Я отправилась в Гватемалу, потому что услышала по NPR, как Дженнифер Харбери рассказывает о своей голодовке. Дженнифер Харбери, не так давно вступившая в брак с пленным лидером майянских повстанцев Эфраимом Бамакой, объявила: «Это мой последний шанс спасти его жизнь». Вряд ли в тот момент – три года спустя после исчезновения Бамаки и семнадцать дней с начала голодовки – Харбери, бывшая активисткой всю свою жизнь, верила, что Бамака еще жив. Но личная история, заинтересовавшая общественность, давала ей возможность высказываться против гватемальской армии на страницах журналов «Тайм» и «Пипл». «Странно в этом деле только одно, – рассказывала Харбери журналистам, – если бы вместо меня говорили гватемальцы, их бы убили. Их бы немедленно убили». Речь Харбери была быстрой, легкой и при этом невероятно содержательной. Ее доблестный здравый марксизм напомнил мне о мире женщин, который я так люблю, – мир коммунисток с их чайными розами и цепкими умами. Слушая ее тем ноябрьским днем в машине, я подумала, пусть лишь на мгновение, что, возможно, геноцид гватемальских индейцев (за десять лет в стране с населением в шесть миллионов пропали без вести и подвергались пыткам сто пятьдесят тысяч человек) был несправедливостью большего масштаба, нежели моя карьера в искусстве.
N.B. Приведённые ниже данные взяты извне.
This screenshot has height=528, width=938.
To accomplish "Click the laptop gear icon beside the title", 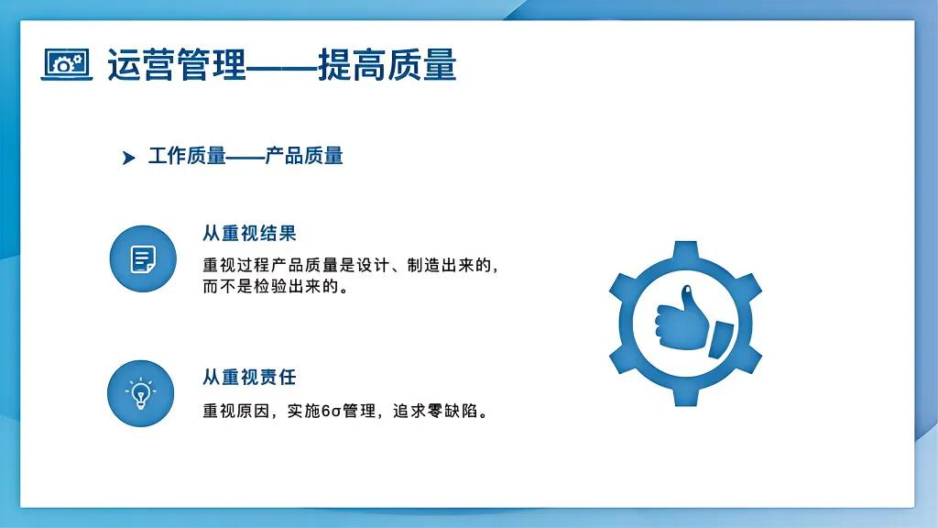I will (x=67, y=64).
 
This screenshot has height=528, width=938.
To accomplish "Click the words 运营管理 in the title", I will (x=177, y=65).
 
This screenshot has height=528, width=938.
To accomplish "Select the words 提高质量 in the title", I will (x=387, y=65).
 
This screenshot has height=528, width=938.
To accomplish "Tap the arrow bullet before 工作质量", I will (x=128, y=158).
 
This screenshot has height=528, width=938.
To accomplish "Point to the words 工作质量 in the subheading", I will (x=187, y=156).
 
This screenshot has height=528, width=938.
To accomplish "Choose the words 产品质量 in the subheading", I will (x=304, y=156).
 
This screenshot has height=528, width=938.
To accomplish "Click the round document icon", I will (x=142, y=258).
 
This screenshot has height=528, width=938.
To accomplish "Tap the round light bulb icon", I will (x=140, y=393).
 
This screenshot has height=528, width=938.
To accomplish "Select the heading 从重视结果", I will (x=249, y=234).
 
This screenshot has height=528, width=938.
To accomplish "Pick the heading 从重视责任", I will (x=249, y=377).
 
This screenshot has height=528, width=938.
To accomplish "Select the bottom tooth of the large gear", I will (x=685, y=395).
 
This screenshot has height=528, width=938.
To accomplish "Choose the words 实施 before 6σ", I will (x=304, y=412).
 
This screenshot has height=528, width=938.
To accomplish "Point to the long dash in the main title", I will (x=282, y=66).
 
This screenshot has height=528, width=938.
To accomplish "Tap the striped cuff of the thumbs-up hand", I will (x=720, y=337).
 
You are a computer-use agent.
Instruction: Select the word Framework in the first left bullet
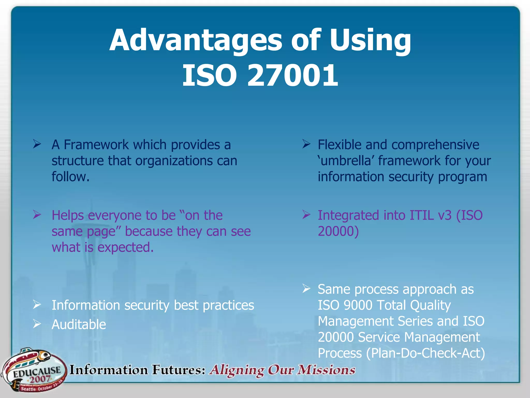pyautogui.click(x=96, y=145)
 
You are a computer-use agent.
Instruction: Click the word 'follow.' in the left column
pyautogui.click(x=70, y=177)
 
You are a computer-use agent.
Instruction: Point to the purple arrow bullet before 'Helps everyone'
pyautogui.click(x=37, y=215)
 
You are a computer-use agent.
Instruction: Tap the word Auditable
pyautogui.click(x=79, y=325)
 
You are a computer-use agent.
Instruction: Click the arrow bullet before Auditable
pyautogui.click(x=37, y=324)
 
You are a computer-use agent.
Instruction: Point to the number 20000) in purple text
pyautogui.click(x=338, y=231)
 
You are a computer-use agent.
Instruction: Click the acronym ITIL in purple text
pyautogui.click(x=421, y=215)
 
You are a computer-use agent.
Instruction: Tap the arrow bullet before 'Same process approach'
pyautogui.click(x=306, y=288)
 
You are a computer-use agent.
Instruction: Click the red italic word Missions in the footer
pyautogui.click(x=326, y=370)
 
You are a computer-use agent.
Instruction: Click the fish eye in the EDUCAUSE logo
pyautogui.click(x=46, y=354)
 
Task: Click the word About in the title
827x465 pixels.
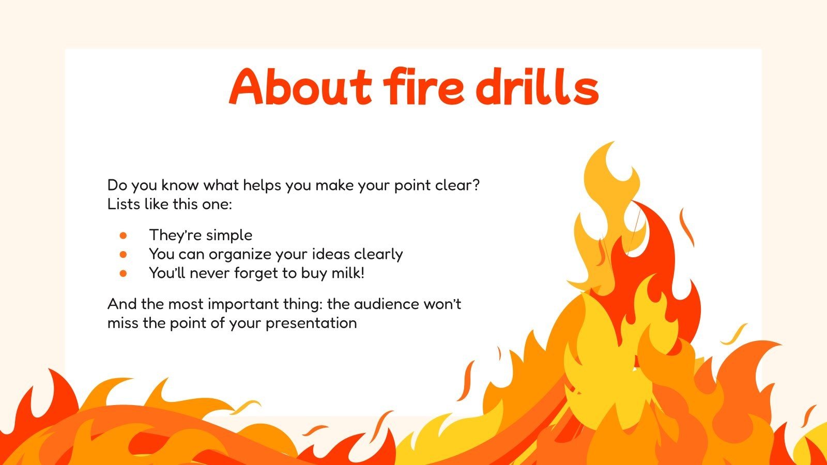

Я доехала на такси до автовокзала, куда туристы обычно не суют носа, и взяла билет в одну сторону до Четумаля. Трещало радио, воняло выхлопными газами. Мне понравились пружинистые оранжевые сиденья в автобусе, разбитые окна. Я представила, как этот автобус курсировал по Америке лет тридцать назад. Скажем, в Талсе или Цинциннати, еще до зонирования городов, когда на автобусах ездили не только изгои и когда люди на улицах и в барах пересекали границы разных жизненных путей и укладов. Секс и торговля, быстротечность и таинственность. Пассажиров в автобусе до Четумаля было чуть больше десятка, и все они казались работающими людьми. До обвала песо оставалось еще полтора месяца, и Мексика была похожа на нормальную страну, а не на спутник свободного мира. Когда двигатель наконец завелся, я уже не плакала. Из радиоприемника орала музыка. Свинец в груди рассосался, пока мы ехали на юг через деревни и города. Банановые деревья и пальмы, люди, просовывающие еду и деньги в окна каждый раз, когда мы въезжали в новый город. Было неважно, кто я такая. Кипарисы сдались под натиском бамбуковых рощ, как раз когда мощность солнца начала медленно снижаться.